- PROBLEM REQUIREMENTS -
Please retype the records below exactly, leaving out any pictures.

- DATA PROVIDED -
################
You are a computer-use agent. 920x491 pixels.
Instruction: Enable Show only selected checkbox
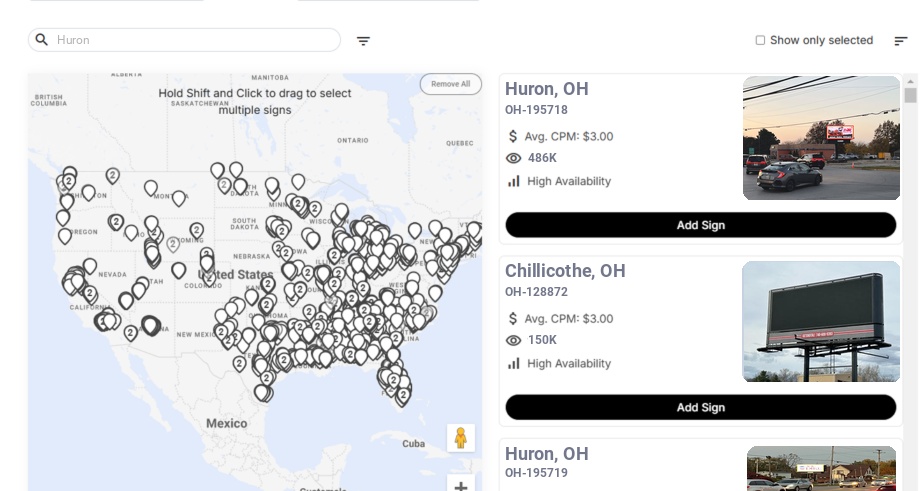[760, 41]
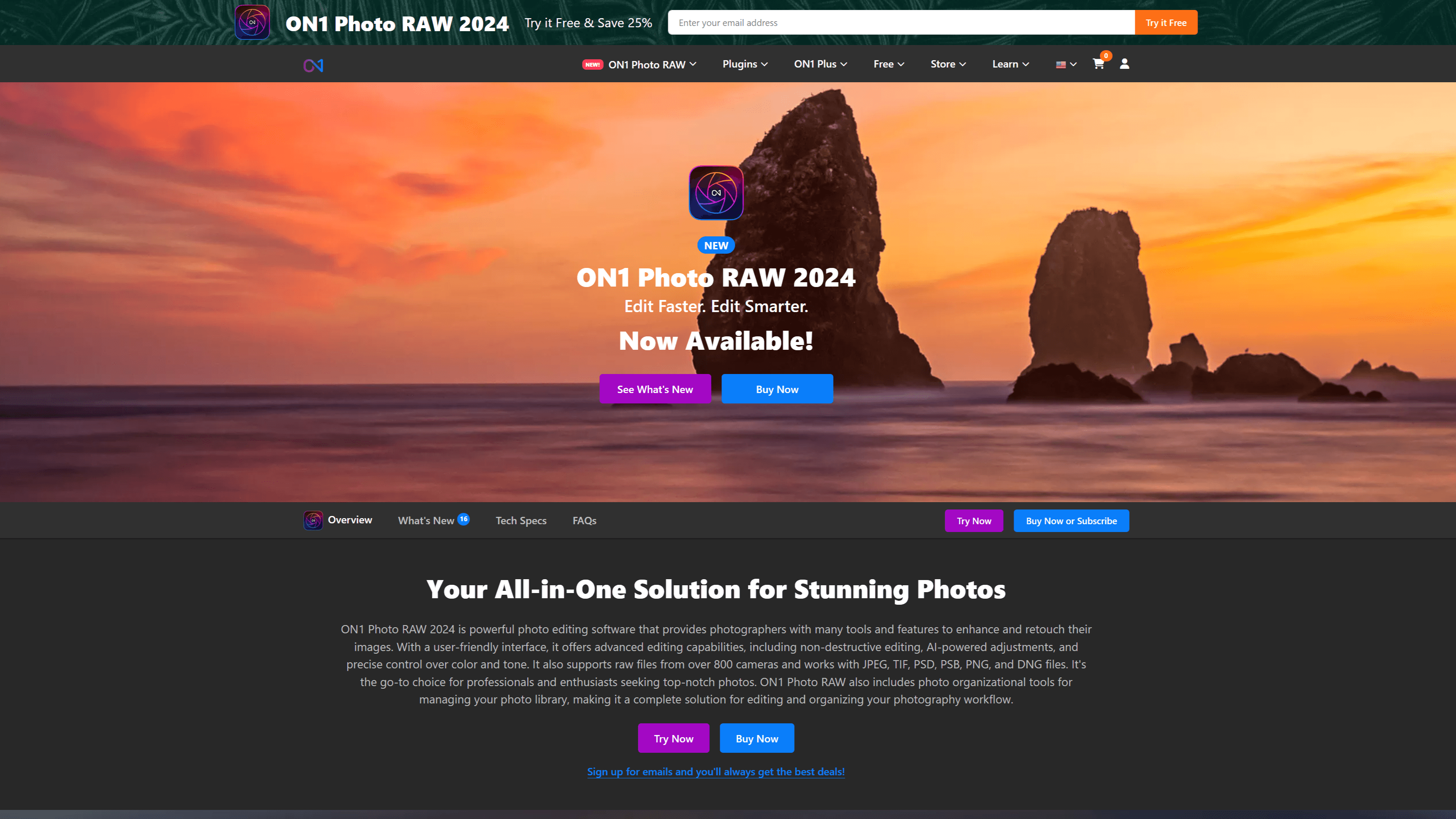The height and width of the screenshot is (819, 1456).
Task: Click the shopping cart icon
Action: coord(1097,63)
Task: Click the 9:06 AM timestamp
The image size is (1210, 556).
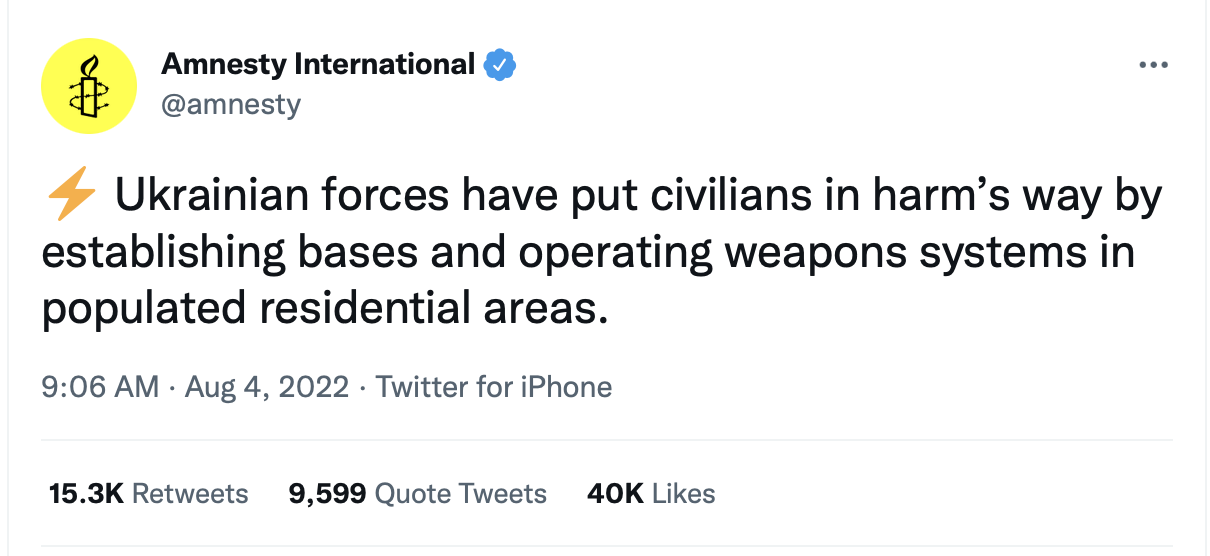Action: (100, 386)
################
- SOLUTION -
You are a computer-use agent. 920x491 pixels.
Instruction: Enable Show only selected checkbox
[760, 41]
The height and width of the screenshot is (819, 1456).
Task: Click the shopping cart icon
Action: coord(1097,63)
Task: Click the 9:06 AM timestamp
The image size is (1210, 556).
Action: (100, 386)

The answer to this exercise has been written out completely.